L’indagine nasce dalla denuncia di una dipendente di un locale e riguarda una struttura che, secondo gli inquirenti, avrebbe gestito incontri tra clienti facoltosi e escort di lusso, con pacchetti che includevano serate nei locali e successivi trasferimenti in hotel di alto livello.
Il sistema ricostruito dagli investigatori
Secondo quanto emerso dalle indagini della Procura di Milano, il presunto sistema sarebbe stato gestito da una società con sede nell’hinterland, a Cinisello Balsamo, riconducibile a una coppia e ad alcuni collaboratori, attualmente agli arresti domiciliari.
La società, attiva anche sui social, avrebbe pubblicizzato servizi attraverso annunci di “collaborazioni” rivolti a giovani uomini e donne, descritti come figure con “spiccate capacità relazionali”.
Gli inquirenti ritengono che dietro questa facciata si celasse in realtà un’organizzazione finalizzata a offrire incontri a pagamento in contesti esclusivi della nightlife milanese.
Locali estranei e indagini sui flussi economici
I locali coinvolti nella vicenda risultano, al momento, estranei ai fatti contestati.
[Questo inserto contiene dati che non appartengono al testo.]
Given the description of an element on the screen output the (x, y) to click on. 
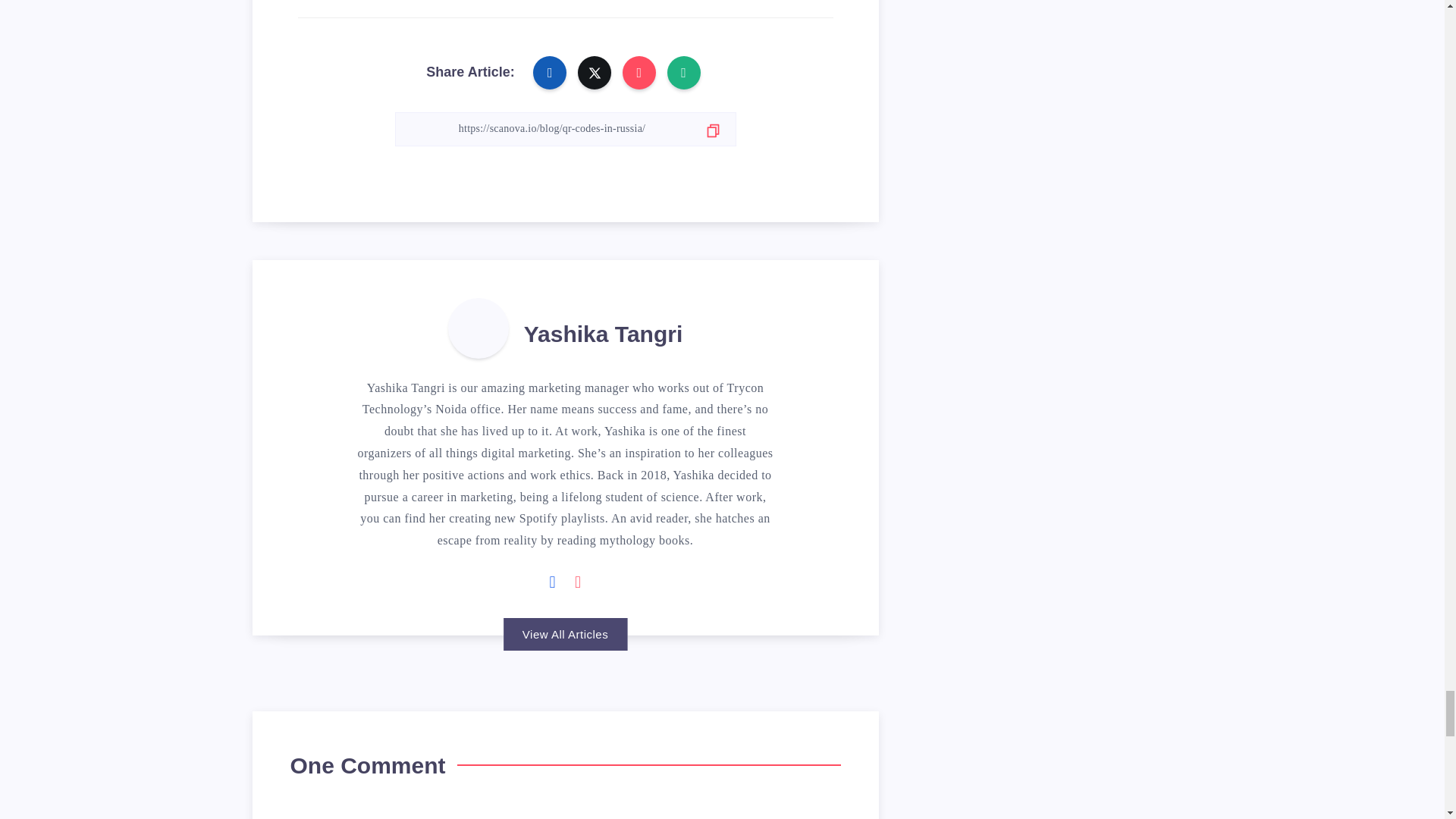
Author: Yashika Tangri (478, 328)
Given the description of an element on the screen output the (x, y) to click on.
Secondo l’accusa, la rete avrebbe operato in autonomia, organizzando serate e spostamenti successivi in strutture alberghiere di lusso.
La Guardia di Finanza ha disposto il sequestro preventivo di circa 1,2 milioni di euro, ritenuti provento dell’attività contestata.
Le intercettazioni e il contesto
Tra gli atti dell’indagine emergerebbero anche conversazioni intercettate in cui si farebbe riferimento a clienti facoltosi, tra cui imprenditori e figure legate al mondo dello sport e dello spettacolo, senza però che al momento risultino accuse dirette nei loro confronti.
Le ipotesi investigative restano concentrate sugli organizzatori della presunta rete e sulla gestione dei flussi economici.
Le accuse e la posizione degli indagati
Le accuse contestate riguardano sfruttamento e favoreggiamento della prostituzione, mentre le indagini proseguono per chiarire l’estensione della rete e il numero di persone coinvolte.
Secondo quanto riportato dagli inquirenti, sarebbero circa una decina le donne coinvolte, con una gestione economica dei proventi suddivisa tra organizzatori e partecipanti.
Indagine ancora in corso
Il quadro resta al momento in evoluzione. La Procura di Milano sta approfondendo i rapporti tra la società al centro dell’inchiesta, i clienti e le strutture utilizzate.
Si tratta di un’indagine complessa che riguarda un presunto sistema parallelo alla vita notturna della città, su cui gli investigatori continueranno a lavorare per definire responsabilità e confini dell’organizzazione.